PROMPT
A word-for-word copy of the data is what's wanted, with no pictures.

DATASET EXTRACT
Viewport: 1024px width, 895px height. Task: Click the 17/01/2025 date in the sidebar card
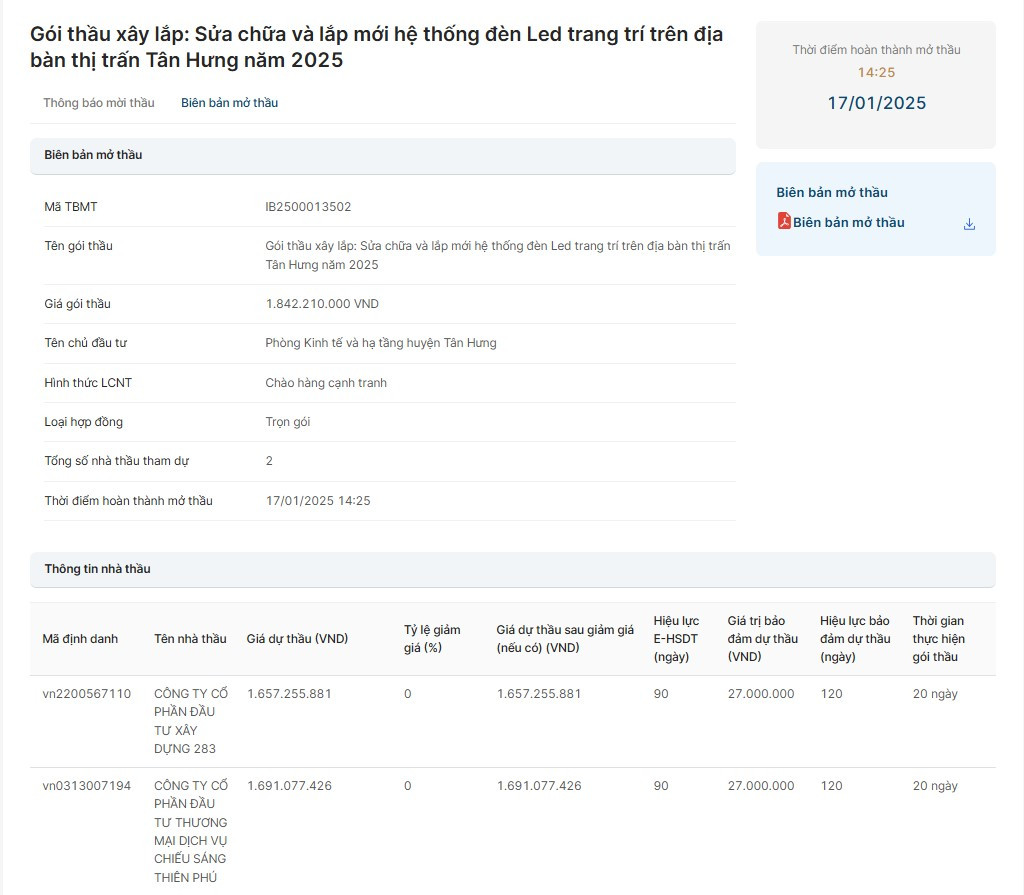[x=876, y=103]
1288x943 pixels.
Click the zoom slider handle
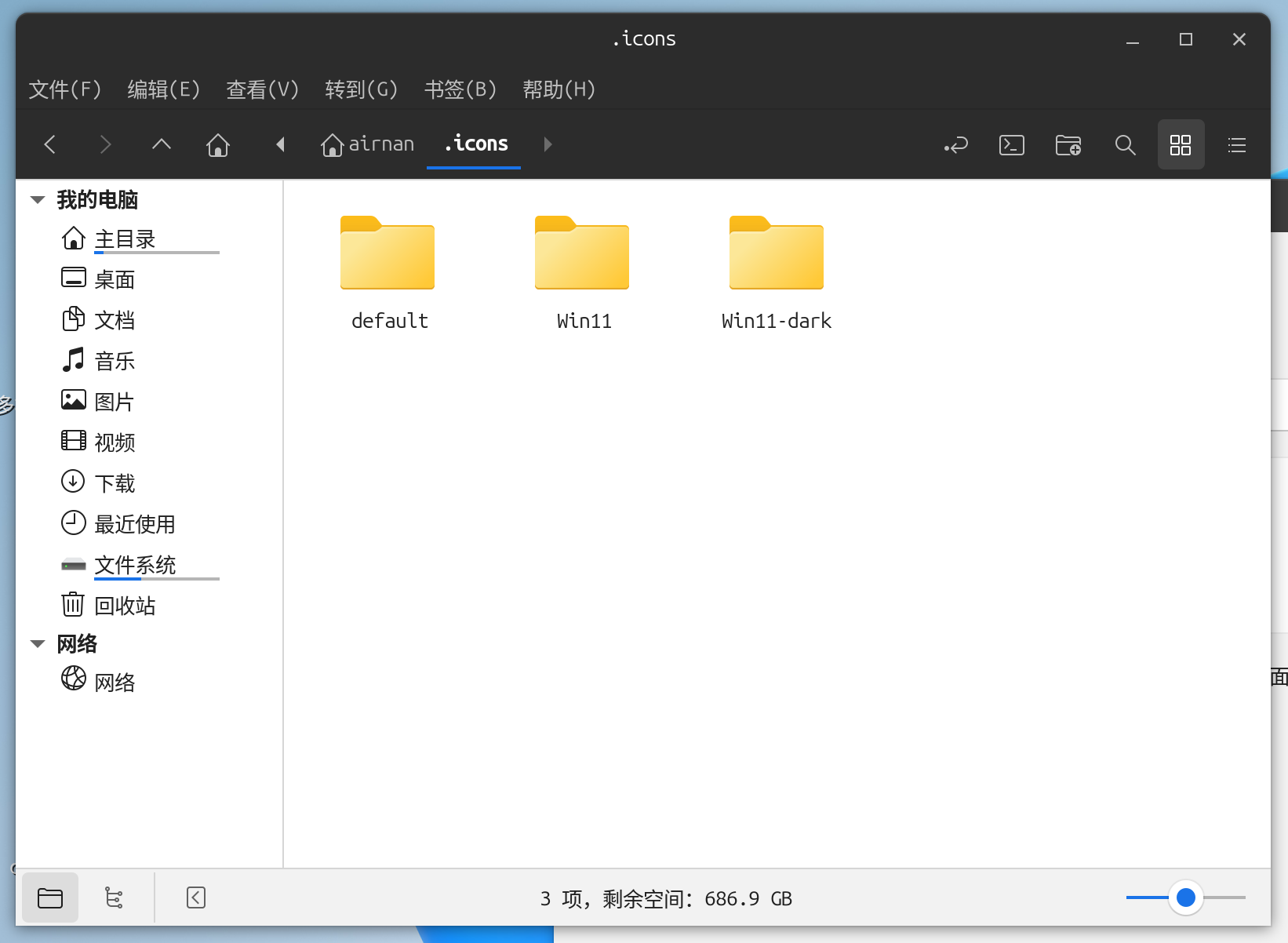point(1186,897)
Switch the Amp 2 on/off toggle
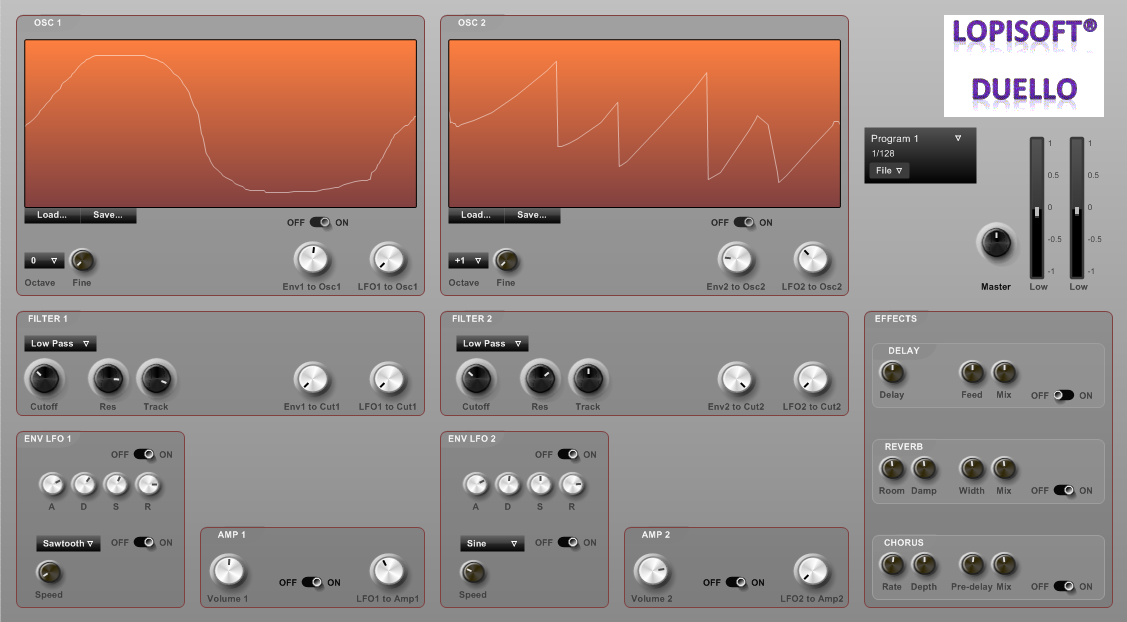Screen dimensions: 1127x622 coord(735,582)
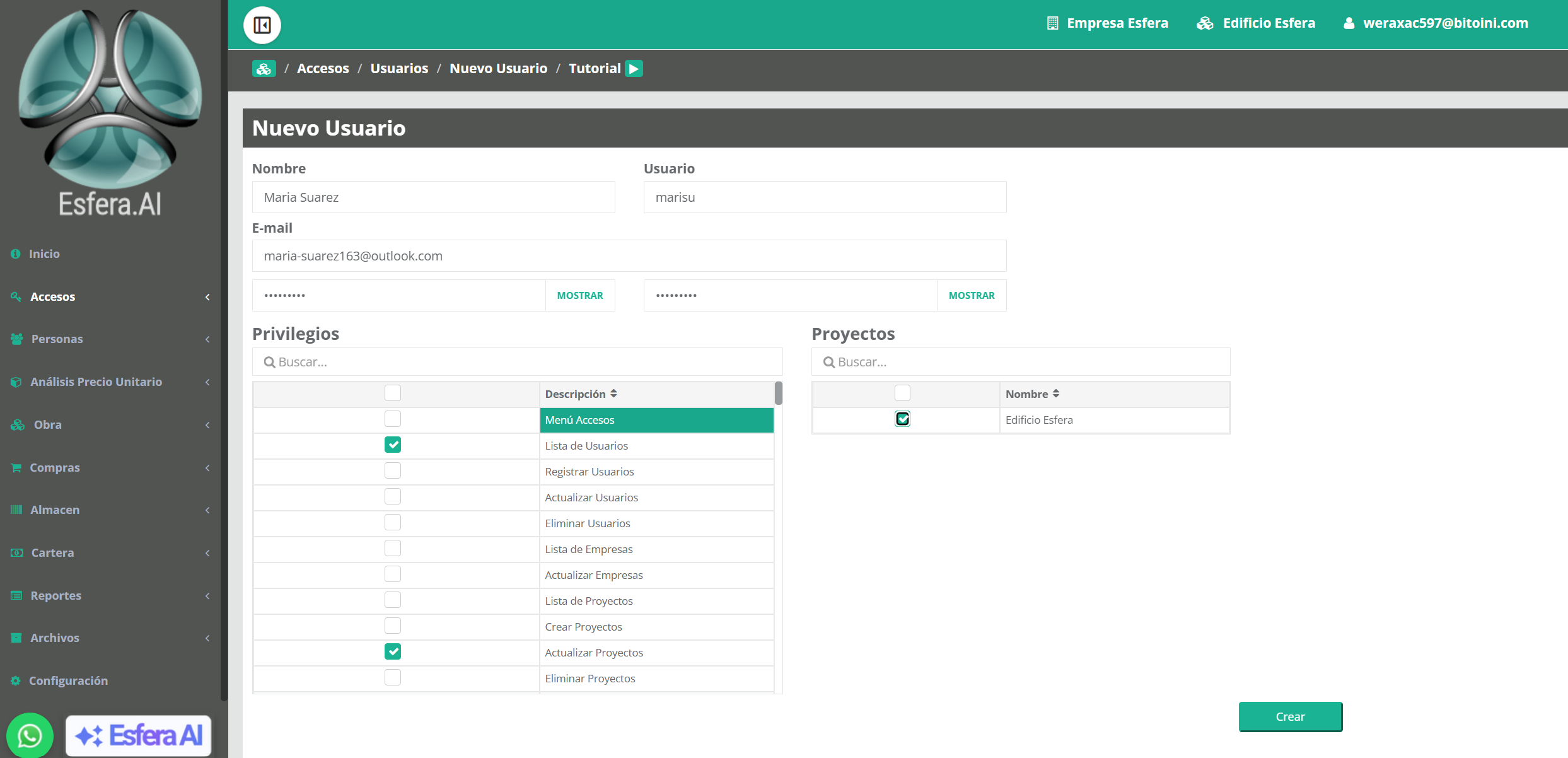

TASK RESPONSE
Viewport: 1024px width, 895px height. Task: Click the 17/01/2025 date in the sidebar card
[x=876, y=103]
1288x943 pixels.
Click the zoom slider handle
point(1186,897)
Switch the Amp 2 on/off toggle
Screen dimensions: 1127x622 coord(735,582)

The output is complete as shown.